“I’m hoping you have in mind how much these small businesses invested…”
“…That’s going to impact their business and their investment, and the trust that businesses have for Louisiana, that’s important how we handle this and how we make these companies whole.”
Hundreds of hemp products approved by the Louisiana Department of Health could become illegal under an emergency rule discussed by the House Health and Welfare Committee this week.
The situation has caused chaos in the state’s growing hemp industry, with entrepreneurs testifying the change could cost some hundreds of thousands of dollars they’ve invested in products.
LDH general counsel Steve Russo outlined nine proposed changes on Wednesday following consultation with lawmakers and industry leaders, the most controversial dealing with limits on THC and serving size.
The law limits THC—the active compound in hemp and marijuana—to 8 milligrams per serving for products like cookies, gummies, and other items.
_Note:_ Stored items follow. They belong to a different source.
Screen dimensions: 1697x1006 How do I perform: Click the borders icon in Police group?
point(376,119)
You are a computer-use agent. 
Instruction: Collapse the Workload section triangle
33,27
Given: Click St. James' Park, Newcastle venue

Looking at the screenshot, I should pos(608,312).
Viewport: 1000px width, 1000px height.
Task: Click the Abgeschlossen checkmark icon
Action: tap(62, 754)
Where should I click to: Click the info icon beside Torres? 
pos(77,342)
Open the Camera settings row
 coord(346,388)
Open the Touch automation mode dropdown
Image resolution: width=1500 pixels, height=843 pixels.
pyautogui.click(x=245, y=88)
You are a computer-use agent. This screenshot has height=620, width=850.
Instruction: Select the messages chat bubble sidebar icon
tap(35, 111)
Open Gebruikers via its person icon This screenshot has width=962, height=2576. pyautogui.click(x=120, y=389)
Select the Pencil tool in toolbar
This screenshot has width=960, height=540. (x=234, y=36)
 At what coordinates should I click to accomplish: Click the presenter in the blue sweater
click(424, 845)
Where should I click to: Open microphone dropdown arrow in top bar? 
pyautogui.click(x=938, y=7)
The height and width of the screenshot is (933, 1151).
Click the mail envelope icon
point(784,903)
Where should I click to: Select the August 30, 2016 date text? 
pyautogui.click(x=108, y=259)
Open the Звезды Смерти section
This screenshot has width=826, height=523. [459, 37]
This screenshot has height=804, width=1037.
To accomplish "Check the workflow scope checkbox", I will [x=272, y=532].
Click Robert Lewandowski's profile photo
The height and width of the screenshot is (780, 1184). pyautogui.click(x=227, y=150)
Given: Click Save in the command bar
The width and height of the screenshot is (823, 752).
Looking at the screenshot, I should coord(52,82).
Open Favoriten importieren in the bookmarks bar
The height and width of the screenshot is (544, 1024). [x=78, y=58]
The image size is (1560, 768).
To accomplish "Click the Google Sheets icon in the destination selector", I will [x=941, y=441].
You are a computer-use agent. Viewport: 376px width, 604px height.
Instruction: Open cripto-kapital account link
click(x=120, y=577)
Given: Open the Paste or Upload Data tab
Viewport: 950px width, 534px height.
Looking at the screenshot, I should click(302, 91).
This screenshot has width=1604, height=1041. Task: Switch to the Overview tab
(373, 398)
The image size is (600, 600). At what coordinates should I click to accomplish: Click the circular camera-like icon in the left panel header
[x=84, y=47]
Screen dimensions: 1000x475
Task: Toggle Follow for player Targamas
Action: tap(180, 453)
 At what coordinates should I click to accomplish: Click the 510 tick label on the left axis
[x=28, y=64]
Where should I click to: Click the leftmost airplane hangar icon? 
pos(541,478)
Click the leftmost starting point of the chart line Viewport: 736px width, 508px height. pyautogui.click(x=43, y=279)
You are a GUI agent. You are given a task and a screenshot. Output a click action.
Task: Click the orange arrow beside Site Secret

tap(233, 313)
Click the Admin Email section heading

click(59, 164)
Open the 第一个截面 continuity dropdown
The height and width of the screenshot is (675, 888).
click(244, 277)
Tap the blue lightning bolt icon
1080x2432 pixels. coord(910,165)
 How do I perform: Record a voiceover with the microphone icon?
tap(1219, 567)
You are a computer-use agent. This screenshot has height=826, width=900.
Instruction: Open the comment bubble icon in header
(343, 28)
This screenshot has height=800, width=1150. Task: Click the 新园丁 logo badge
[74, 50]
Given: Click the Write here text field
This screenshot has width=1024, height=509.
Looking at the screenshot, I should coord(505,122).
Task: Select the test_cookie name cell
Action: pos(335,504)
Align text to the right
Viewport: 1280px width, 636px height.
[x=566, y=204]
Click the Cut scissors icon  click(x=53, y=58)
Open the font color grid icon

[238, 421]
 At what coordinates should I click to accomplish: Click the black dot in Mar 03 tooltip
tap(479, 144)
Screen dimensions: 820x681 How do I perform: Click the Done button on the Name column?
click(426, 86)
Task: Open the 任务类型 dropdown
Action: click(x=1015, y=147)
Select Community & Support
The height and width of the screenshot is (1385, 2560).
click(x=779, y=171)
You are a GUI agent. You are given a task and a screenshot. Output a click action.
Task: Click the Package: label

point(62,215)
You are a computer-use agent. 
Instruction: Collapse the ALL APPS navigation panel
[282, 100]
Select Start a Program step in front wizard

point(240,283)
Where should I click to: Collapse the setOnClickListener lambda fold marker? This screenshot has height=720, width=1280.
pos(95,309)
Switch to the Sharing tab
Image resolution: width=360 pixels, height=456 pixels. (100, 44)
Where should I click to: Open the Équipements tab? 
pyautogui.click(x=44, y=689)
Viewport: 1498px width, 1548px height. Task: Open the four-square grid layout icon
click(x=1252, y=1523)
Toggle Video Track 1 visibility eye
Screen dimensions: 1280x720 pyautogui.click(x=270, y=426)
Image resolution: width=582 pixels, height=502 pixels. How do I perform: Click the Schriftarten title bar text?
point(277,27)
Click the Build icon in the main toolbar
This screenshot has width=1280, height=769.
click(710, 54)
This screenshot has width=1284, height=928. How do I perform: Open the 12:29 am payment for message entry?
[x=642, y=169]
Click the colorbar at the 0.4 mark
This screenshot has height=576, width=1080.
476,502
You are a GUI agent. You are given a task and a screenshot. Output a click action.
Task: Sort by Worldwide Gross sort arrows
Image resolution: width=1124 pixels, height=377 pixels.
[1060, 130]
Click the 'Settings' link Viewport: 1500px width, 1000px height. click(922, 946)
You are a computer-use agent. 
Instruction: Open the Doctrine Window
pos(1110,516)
But LDH has approved hundreds of products with multiple servings in a single package, something Speaker Clay Schexnayder, R-Gonzalez, said violates the law.
Schexnayder, who shepherded several hemp bills in recent years, identified almost 400 products approved by LDH that should not have been because of the multiple serving issue.
“What the legislature, the language that we did in the bill, if we followed those guidelines, I don’t think we have this issue today,” he said.
Schexnayder noted that a sweep by LDH of products that should be considered illegal uncovered 230 products, pointing to continued issues with interpreting the law.
The speaker suggested reviewing the definitions for floral hemp in the proposed emergency rule, as well as language regarding measuring devices for certain products.
“I think we can go back and work on those issues and I think we can clear up a lot of that,” he said.
Rep. C. Travis Johnson, D-Vidalia, raised concerns about the impact on businesses that have invested in products approved by LDH that would instantly become illegal under the proposed emergency rule.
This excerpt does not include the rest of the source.